The input:
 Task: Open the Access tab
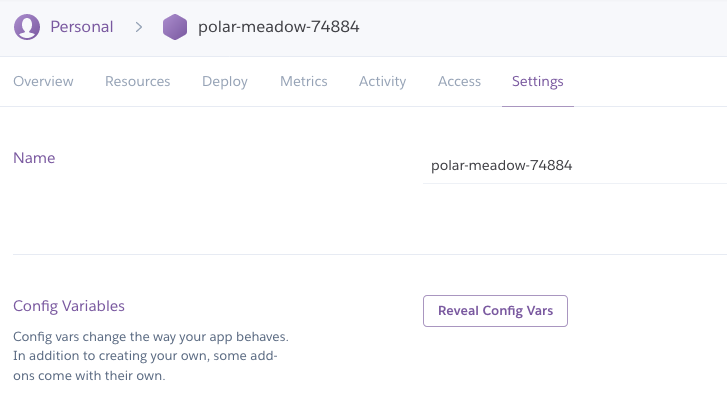[459, 82]

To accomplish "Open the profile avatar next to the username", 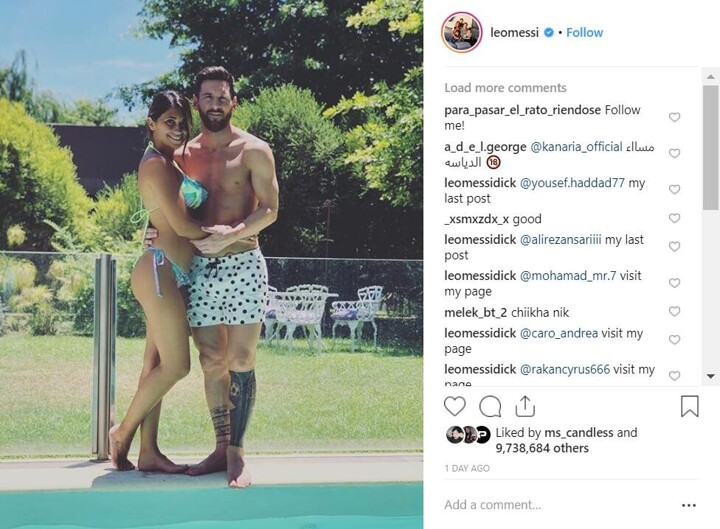I will pos(461,33).

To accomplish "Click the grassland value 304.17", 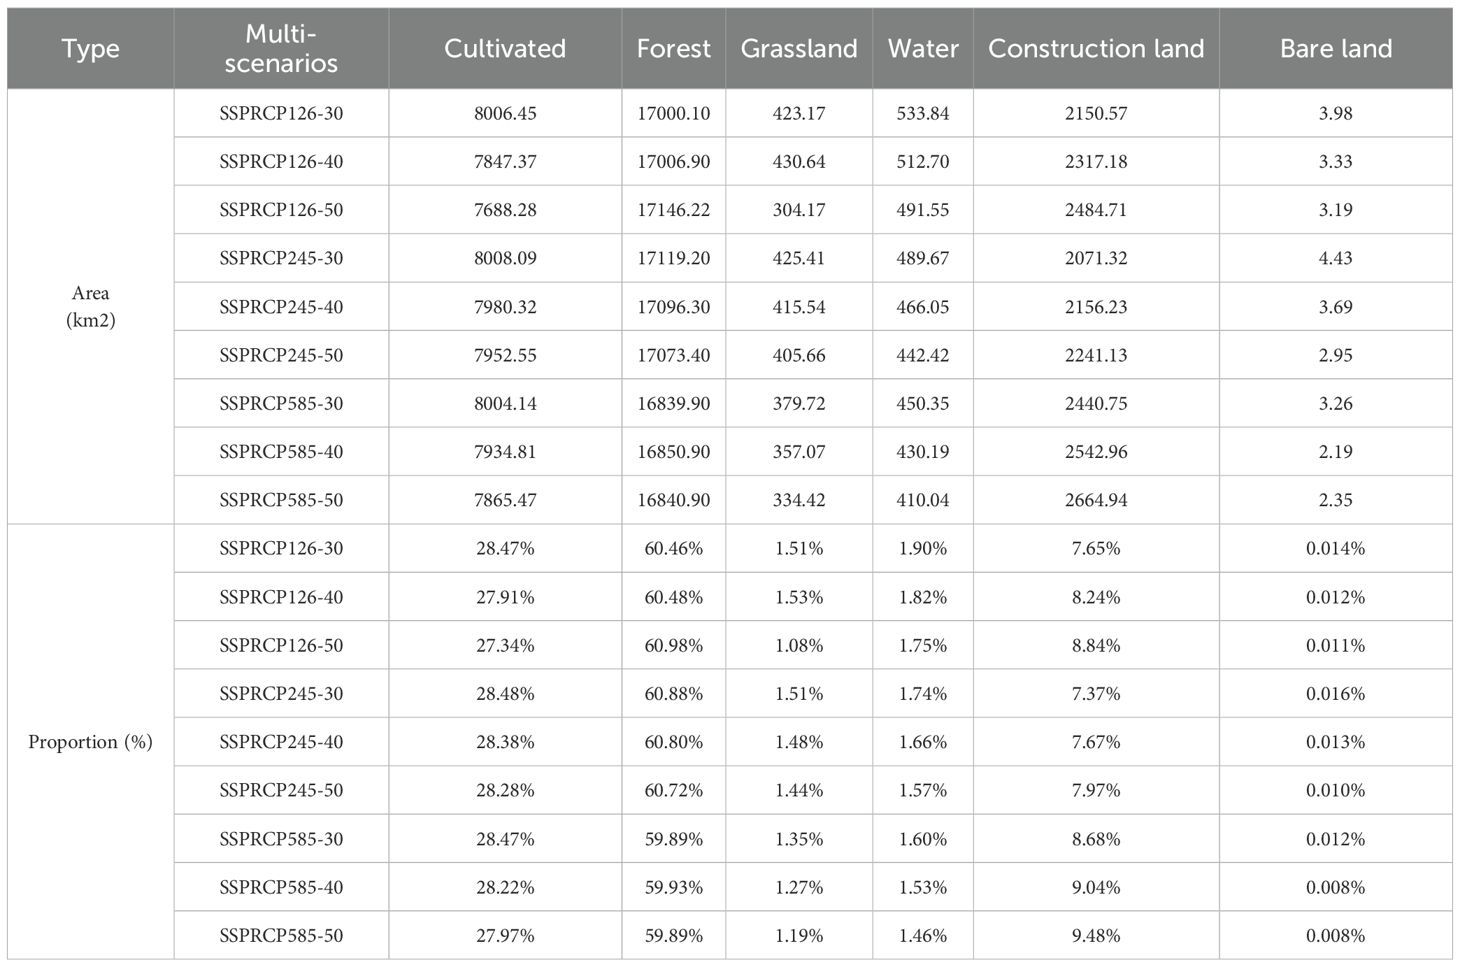I will tap(799, 210).
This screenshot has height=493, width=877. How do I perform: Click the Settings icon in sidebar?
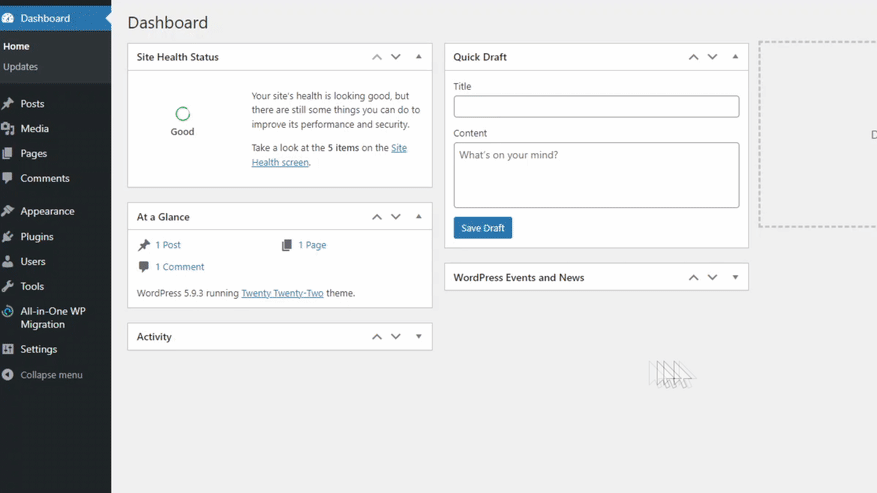(x=8, y=350)
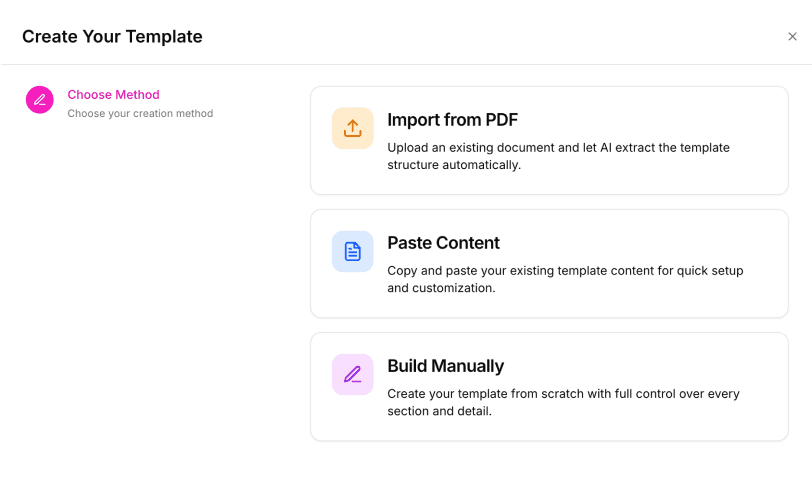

How to complete this task:
Find the line with "This screenshot has". Return it and each line after it through the end of the data, exactly, without pictures.

Your solution:
This screenshot has height=493, width=877. How do I perform: Click the Settings icon in sidebar?
(x=8, y=350)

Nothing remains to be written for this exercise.